Decision Report 201701411

  • Case ref:
    201701411
  • Date:
    October 2018
  • Body:
    Tayside NHS Board
  • Sector:
    Health
  • Outcome:
    Some upheld, recommendations
  • Subject:
    clinical treatment / diagnosis

Summary

Ms C, who works for an advice and support agency, complained on behalf of Miss  A about the medical and nursing care and treatment Miss A received at Stracathro Hospital following hip replacement surgery. Ms C raised a number of concerns, including that Miss A suffered a stroke after surgery which was not picked up on by staff, despite her repeatedly reporting visual disturbance and blurred vision.

We took independent advice from a consultant physician and cardiologist (a  doctor who specialises in disorders of the heart), a consultant orthopaedic surgeon (a surgeon who diagnoses and treats a wide range of conditions of the musculoskeletal system) and a nursing adviser. We found that there were no case note entries by the junior medical staff at any time in Miss A's post-operative notes (including in relation to the complaint of visual blurring) and that the board failed to assess Miss A's complaint of post-operative visual blurring in an appropriate manner. The failing was not that they did not diagnose a stroke as the cause of her visual blurring, but rather that they did not assess it at all. We also found that the medical staff failed to take Miss A's medical history or carry out a simple bedside assessment of her eyes.
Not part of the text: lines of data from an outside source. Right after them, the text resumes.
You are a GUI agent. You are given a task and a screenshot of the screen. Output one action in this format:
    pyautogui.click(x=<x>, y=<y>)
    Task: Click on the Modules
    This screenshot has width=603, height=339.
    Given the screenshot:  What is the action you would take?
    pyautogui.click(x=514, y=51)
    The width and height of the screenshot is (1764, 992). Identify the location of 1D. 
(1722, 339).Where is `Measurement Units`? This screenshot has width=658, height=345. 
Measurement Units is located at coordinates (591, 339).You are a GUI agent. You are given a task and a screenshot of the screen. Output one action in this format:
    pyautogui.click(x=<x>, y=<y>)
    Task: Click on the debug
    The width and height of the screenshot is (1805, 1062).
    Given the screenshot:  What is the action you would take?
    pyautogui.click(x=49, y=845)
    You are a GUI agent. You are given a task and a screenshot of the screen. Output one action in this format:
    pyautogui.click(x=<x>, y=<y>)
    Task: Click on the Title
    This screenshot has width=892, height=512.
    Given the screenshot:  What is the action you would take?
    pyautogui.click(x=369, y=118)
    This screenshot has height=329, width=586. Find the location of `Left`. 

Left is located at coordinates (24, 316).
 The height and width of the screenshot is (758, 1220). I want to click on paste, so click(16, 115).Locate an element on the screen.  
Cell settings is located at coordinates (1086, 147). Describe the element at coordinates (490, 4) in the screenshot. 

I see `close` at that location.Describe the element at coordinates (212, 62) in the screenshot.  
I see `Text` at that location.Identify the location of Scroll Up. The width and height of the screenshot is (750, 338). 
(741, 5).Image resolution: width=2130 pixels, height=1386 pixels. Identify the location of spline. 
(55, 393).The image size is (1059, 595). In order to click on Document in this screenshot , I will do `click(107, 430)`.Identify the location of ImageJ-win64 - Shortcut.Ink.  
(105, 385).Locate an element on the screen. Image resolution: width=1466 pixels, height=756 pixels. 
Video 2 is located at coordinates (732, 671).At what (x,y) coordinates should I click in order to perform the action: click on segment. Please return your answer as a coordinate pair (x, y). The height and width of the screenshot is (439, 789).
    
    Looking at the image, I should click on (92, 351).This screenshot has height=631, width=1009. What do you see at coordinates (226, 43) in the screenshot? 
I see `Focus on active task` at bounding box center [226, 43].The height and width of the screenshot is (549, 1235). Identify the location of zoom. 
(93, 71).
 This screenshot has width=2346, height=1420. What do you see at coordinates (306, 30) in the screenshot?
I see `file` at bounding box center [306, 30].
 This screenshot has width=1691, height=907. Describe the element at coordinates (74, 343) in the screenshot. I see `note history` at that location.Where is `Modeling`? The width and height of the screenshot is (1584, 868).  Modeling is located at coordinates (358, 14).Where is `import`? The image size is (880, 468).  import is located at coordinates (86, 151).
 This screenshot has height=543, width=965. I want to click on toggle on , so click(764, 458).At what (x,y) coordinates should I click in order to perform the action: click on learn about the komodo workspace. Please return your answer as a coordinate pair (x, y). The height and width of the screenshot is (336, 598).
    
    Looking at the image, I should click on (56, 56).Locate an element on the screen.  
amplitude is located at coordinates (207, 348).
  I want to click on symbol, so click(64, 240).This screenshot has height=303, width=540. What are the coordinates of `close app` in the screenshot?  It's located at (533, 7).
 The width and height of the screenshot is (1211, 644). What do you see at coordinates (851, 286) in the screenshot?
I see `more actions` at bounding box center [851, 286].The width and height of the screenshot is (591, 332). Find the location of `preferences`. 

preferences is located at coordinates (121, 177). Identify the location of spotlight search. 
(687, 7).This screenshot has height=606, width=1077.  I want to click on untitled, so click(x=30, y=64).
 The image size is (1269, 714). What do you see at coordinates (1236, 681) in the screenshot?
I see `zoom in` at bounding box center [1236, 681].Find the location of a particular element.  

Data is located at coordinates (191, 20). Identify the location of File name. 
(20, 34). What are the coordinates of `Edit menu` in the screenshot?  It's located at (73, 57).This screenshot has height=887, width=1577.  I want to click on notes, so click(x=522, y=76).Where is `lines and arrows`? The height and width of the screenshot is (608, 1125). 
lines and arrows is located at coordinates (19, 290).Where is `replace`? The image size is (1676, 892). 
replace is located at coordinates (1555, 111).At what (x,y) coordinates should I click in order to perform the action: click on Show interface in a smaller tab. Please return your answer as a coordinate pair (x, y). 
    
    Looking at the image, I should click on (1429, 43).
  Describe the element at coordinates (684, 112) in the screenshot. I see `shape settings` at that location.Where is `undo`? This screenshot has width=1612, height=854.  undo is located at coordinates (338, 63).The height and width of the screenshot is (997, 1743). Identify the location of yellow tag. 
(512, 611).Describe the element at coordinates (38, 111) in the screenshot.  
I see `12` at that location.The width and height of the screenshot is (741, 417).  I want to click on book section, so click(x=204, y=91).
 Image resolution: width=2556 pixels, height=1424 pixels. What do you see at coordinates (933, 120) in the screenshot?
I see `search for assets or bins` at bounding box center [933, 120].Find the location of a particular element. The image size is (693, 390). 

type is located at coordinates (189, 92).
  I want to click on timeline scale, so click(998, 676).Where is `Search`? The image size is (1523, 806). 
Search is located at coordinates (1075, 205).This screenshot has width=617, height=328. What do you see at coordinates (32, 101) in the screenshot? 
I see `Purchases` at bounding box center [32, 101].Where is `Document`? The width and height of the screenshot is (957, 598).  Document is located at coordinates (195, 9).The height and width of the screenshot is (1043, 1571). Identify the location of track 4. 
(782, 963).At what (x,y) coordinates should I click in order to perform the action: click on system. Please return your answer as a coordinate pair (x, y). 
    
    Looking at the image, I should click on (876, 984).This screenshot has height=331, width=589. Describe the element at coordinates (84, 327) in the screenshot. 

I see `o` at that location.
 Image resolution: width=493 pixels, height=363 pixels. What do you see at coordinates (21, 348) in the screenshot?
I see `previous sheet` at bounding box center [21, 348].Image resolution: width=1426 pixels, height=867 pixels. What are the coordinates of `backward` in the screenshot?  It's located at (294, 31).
We noted that the board appropriately prescribed aspirin to Miss A on discharge. However, prescribing aspirin alone does not follow the board's protocol and there was no reason recorded in Miss A's notes to explain why this decision was taken. There was also no evidence of a 'venous thromboembolism (VTE - condition where a blood clot forms in a vein) risk assessment tool' being completed. We considered that the medical treatment provided to Ms A was unreasonable and upheld this aspect of Ms C's complaint.

In terms of the nursing care and treatment, we found that the nurses acted reasonably by informing the medical staff about Miss A's complaints of visual blurring and ensuring Miss A was seen by a doctor. Therefore, we did not uphold this aspect of Ms C's complaint.

Recommendations

What we asked the organisation to do in this case:

  • Apologise to Miss A for failing to respond appropriately to reported visual blurring, the lack of record-keeping and for not giving her appropriate blood thinning medication. The apology should meet the standards set out in the SPSO guidelines on apology available at www.spso.org.uk/leaflets-and-guidance.

What we said should change to put things right in future:

  • Medical staff should take a patient's medical history and respond to complaints of postoperative visual blurring in a timely and appropriate manner.
  • Staff should complete patients' 'VTE risk assessment tool' forms in cases of this type, prescribe blood thinning medication following hip replacement surgery in line with national guidance, and give patients blood thinning medication in accordance with the board's protocol and, if the board consider it appropriate to deviate from the protocol, to record the reason for this in patients' records.